Required work -
[1] In the spin class account below, write out the stretch from "Mentally defeated, my" through "was too late.".
[2] Translate this sentence from the spin class account below into Spanish: "About 20 minutes in my lower back was screaming in protest."
[3] Carry on the spin class account below, picking up after its last sentence.

Source document -
§
She made a beeline for me. As she approached she asked me if I had taken spin before. I told her we were three weeks in… so yes. Then she told me that my handlebars were in the wrong place. As I was explaining to her that I was comfortable with my configuration as the other instructor had helped me with it, she moved my handle bars down. Then she started moving the seat down while I was sitting on it. I moved to the side feeling stunned and intruded upon. She talked over my feeble protests, insisted she knew better than me and offered to change it back half way through the class. Y feeble protests that it was not comfortable went completely unheard.

Mentally defeated, my body seemed to follow suit. I was distracted by the configuration of the bike and it was almost impossible to straighten my back given the short distance between the seat and the handlebars. About 20 minutes in my lower back was screaming in protest. I was barely listening to the instructor and trying not to even look at her as the mixture of emotions was a boiling inferno that seemed to be manifesting in my lower back. About halfway through I got off, and moved the seat and the height back but it was too late.
§
Record set -
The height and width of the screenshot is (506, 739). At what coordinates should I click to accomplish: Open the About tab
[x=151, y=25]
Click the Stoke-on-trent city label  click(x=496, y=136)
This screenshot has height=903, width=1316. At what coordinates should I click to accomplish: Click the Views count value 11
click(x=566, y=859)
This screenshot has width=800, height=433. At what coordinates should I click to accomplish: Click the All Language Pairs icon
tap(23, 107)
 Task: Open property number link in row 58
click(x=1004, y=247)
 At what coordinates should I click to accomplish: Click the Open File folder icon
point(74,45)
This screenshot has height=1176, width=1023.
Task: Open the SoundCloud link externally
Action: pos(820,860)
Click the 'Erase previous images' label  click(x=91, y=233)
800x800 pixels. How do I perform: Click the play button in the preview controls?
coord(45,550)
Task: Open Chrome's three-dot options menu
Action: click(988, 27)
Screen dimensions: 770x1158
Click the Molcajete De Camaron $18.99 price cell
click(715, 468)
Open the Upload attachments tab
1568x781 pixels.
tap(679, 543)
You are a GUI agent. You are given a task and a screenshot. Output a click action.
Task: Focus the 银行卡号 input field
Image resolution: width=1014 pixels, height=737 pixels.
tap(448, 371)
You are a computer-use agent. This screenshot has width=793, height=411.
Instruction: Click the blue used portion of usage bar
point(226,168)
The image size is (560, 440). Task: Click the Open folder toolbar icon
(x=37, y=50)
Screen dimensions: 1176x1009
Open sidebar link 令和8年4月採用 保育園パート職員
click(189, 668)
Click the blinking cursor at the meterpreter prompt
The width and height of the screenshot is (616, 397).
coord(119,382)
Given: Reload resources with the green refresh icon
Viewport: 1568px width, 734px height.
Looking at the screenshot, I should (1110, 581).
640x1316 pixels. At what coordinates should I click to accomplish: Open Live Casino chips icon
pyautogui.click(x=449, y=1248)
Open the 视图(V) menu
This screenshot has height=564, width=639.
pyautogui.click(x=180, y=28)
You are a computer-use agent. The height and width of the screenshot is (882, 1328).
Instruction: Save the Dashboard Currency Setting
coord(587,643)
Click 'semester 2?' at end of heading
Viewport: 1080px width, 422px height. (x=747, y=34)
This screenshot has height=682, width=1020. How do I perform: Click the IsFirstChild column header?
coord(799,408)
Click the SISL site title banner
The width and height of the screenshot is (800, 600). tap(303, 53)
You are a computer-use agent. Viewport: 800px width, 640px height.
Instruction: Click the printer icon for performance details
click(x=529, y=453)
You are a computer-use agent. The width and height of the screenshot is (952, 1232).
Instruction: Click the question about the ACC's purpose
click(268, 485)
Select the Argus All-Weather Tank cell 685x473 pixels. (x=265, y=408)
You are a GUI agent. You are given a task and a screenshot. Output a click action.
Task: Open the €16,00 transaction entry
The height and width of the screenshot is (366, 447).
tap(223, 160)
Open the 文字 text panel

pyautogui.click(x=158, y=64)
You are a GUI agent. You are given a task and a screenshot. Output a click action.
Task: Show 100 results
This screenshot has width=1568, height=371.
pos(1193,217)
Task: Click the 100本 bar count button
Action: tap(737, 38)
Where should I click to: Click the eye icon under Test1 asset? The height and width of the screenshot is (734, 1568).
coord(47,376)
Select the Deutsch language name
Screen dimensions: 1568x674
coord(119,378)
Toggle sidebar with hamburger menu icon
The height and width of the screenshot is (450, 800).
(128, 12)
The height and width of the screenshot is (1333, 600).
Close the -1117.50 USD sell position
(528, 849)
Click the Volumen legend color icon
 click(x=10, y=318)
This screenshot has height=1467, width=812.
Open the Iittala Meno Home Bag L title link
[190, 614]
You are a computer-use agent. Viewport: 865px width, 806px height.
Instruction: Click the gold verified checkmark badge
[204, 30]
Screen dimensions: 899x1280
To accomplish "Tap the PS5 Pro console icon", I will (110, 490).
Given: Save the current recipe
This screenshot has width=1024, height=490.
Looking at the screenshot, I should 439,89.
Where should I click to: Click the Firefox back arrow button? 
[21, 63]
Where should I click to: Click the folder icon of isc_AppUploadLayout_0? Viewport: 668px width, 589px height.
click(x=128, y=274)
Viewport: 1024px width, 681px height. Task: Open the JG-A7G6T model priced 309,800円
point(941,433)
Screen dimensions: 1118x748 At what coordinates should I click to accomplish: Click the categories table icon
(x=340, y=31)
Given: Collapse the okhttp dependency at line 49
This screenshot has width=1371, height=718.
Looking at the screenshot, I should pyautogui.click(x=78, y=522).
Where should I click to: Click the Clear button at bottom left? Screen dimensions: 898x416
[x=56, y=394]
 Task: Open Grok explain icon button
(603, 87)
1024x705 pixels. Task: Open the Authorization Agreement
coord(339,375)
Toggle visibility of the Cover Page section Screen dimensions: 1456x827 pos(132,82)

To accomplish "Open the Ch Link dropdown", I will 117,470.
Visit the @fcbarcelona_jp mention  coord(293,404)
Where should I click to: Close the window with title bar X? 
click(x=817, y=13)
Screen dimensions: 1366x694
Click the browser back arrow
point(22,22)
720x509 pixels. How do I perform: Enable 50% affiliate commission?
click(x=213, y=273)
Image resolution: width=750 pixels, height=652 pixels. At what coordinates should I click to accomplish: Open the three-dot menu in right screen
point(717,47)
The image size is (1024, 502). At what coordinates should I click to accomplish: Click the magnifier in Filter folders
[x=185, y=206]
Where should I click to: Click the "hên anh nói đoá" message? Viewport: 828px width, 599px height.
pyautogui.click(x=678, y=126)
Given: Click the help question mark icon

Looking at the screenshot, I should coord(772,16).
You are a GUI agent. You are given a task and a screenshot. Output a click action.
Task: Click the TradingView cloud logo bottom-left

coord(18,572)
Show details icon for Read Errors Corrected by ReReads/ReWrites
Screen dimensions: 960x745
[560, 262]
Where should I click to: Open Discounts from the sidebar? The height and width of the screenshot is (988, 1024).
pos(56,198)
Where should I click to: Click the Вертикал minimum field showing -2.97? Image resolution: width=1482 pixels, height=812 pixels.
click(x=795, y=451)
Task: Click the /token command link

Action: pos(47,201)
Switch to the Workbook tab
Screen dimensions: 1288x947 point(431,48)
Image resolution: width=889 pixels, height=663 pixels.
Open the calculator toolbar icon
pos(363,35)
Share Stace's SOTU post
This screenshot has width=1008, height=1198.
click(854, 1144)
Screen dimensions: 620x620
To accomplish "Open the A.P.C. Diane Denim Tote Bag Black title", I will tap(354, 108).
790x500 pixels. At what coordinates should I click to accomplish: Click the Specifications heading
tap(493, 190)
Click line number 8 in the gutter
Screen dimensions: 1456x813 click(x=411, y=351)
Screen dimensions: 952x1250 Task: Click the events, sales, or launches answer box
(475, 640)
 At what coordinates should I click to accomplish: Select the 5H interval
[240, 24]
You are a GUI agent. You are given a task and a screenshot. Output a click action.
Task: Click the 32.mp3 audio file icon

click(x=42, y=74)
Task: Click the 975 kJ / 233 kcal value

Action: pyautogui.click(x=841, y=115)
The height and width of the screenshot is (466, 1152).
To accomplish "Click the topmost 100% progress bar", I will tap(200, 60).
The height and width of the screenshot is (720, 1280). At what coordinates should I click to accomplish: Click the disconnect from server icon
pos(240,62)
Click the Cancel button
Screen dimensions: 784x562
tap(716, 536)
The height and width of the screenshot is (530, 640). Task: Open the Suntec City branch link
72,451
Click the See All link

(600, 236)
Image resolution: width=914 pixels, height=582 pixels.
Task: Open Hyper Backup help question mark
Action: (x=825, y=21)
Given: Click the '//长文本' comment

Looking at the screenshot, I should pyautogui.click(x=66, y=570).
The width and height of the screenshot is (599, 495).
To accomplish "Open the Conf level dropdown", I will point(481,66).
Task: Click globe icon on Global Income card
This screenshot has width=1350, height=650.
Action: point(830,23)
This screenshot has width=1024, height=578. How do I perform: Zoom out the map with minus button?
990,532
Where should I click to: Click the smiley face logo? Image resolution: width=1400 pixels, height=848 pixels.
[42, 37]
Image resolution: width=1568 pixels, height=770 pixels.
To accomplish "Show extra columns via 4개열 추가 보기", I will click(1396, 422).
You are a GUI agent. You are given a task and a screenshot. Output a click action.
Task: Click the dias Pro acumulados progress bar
§
Responses -
[1]
Mentally defeated, my body seemed to follow suit. I was distracted by the configuration of the bike and it was almost impossible to straighten my back given the short distance between the seat and the handlebars. About 20 minutes in my lower back was screaming in protest. I was barely listening to the instructor and trying not to even look at her as the mixture of emotions was a boiling inferno that seemed to be manifesting in my lower back. About halfway through I got off, and moved the seat and the height back but it was too late.

[2] A los 20 minutos, más o menos, la parte baja de mi espalda gritaba en señal de protesta.

[3]
At the 40 minute mark we would finish the bike portion of the class and do some some stretching and core exercises for the remainder of the hour. When we finished spinning, I grabbed my stuff and slipped out the door. In my weakened state I didn’t trust what might come out of my mouth.

I went back a couple more times and tried to keep going but I had done some damage to my lower back and right hip that still haunts me so many months later. I’m not dumping on spin class either, it was fun, the people were nice. On the days I was in tune with my body I felt amazing after class. My body felt great, and the endorphins were great medicine.

The lesson for me here is to stand up for my body better. I could have put the bike right back to where I had it, but instead I let someone who doesn’t live in my body make decisions for it. Because I was in a fitness class scenario and I am a yoga teacher I trusted this woman to have the same level of care that I or Tammy or every yoga teacher I know would have.

Your body is your best friend, and you will need to take care of it for all the wonderful things you want to do.

1 comment:

  1. Amazing how often we do things that our body doesn't want to because we are self judging about what we "should do". Hard to know sometimes when to push ourselves because sometimes that's a good thing and when to respect body limits. I like the idea of standing up for your body in so many ways. If you don't, who will.